Friday, October 1, 2010, PM | 2 Comments
The complete sentence expressing Mr. Gandhi’s teachings is “Earth provides enough to satisfy every man’s need, but not every man’s greed.” Raghunath Mashelkar is an accomplished polymer scientist who has held a wide variety of leadership positions at prominent research and scientific institutions in India.
He is trying to revive that inspiration and believes that India has the raw materials – the talent and drive – to overcome its challenges and become a nation of innovators.
Mashelkar calls this concept Gandhian engineering, citing examples such as the Tata Nano, the cheapest car in the world at a cost of about US$2,200; a hepatitis B vaccine that is 1/40th the cost of traditional vaccines but meets UNICEF’s quality requirements; and Aravind Eye Care’s cataract surgeries, performed on 300,000 patients annually, which cost 1/100th the fee charged in other countries but meet global quality standards.

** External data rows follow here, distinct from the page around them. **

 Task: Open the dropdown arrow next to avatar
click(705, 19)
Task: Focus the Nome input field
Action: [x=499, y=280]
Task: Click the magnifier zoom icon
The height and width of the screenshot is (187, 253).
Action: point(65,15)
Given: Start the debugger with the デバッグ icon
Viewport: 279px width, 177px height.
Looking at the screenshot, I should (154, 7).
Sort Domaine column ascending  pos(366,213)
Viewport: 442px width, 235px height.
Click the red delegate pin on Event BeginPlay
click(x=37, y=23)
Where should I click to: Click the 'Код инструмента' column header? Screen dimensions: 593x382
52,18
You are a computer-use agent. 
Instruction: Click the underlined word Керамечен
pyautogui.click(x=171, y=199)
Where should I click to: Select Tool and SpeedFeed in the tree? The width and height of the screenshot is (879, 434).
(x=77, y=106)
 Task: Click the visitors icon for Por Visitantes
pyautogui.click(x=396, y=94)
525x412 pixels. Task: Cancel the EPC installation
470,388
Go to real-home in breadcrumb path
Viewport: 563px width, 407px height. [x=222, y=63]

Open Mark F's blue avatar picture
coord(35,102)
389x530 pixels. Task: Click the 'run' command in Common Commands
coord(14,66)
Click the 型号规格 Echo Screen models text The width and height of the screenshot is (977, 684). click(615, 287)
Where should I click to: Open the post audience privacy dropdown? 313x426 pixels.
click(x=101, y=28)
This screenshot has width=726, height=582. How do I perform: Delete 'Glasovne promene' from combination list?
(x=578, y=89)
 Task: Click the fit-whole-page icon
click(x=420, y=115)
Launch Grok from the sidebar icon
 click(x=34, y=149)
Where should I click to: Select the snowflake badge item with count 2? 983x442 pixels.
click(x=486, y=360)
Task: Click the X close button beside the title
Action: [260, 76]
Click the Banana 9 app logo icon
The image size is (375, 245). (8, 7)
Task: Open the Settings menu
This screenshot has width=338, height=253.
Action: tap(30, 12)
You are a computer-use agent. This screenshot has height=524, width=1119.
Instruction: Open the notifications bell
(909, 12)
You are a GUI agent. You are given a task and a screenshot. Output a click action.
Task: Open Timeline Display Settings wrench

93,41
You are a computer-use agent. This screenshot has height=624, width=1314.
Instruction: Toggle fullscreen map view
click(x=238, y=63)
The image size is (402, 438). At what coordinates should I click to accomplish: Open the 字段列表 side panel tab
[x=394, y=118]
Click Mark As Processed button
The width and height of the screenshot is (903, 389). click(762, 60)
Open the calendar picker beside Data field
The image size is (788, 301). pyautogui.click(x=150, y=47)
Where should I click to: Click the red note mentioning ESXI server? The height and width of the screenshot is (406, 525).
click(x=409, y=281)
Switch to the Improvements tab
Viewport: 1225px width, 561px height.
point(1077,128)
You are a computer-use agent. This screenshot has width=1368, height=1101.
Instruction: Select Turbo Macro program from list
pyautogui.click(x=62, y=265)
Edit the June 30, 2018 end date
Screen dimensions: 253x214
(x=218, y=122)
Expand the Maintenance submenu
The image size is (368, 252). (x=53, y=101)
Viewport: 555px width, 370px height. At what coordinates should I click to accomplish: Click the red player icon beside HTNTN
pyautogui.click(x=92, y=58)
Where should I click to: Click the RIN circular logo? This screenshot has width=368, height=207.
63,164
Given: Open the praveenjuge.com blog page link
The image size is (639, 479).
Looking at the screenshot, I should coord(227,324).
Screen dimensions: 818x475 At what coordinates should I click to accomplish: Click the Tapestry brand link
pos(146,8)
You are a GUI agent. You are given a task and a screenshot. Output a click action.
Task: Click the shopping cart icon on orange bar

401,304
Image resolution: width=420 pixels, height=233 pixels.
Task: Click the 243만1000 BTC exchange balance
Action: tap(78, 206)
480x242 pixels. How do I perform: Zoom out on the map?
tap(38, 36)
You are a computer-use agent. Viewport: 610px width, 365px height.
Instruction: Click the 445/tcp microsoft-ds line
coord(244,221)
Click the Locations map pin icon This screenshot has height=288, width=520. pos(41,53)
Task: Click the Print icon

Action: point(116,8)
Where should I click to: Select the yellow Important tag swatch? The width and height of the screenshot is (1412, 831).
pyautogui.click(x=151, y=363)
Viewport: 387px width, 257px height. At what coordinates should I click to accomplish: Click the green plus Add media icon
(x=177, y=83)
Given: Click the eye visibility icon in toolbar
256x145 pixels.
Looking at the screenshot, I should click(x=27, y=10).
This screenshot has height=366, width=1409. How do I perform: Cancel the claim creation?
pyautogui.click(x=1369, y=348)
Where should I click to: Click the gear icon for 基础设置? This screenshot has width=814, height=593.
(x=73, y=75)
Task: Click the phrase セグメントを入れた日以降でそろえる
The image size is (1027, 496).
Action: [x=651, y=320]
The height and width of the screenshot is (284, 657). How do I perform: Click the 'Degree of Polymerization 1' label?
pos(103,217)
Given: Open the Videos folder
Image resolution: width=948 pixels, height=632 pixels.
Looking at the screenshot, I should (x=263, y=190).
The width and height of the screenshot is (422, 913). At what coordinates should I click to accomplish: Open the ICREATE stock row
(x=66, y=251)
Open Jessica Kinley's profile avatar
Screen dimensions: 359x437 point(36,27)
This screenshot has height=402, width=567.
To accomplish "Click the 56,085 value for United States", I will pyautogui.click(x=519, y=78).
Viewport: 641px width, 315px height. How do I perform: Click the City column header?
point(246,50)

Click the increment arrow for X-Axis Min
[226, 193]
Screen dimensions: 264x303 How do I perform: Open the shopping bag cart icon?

Mashelkar said in an interview with strategy+business: “We are talking about 4 billion people whose income levels are less than $2 a day. To raise their standard of living and quality of life, we have to make goods and services that are ultra-low-cost; not only affordable, but extremely affordable; not “low performance, low price,” but “high performance, low price.”
Can this kind of thing be done in the United States? Is it because of the labor and / or raw-material charges they make things so expensive here?
Or perhaps they are artificially priced high to fill up the treasuries of the pharmaceutical companies?
Granted the companies have spent years in research and development, but does that justify the exuberant prices that we consumers must pay?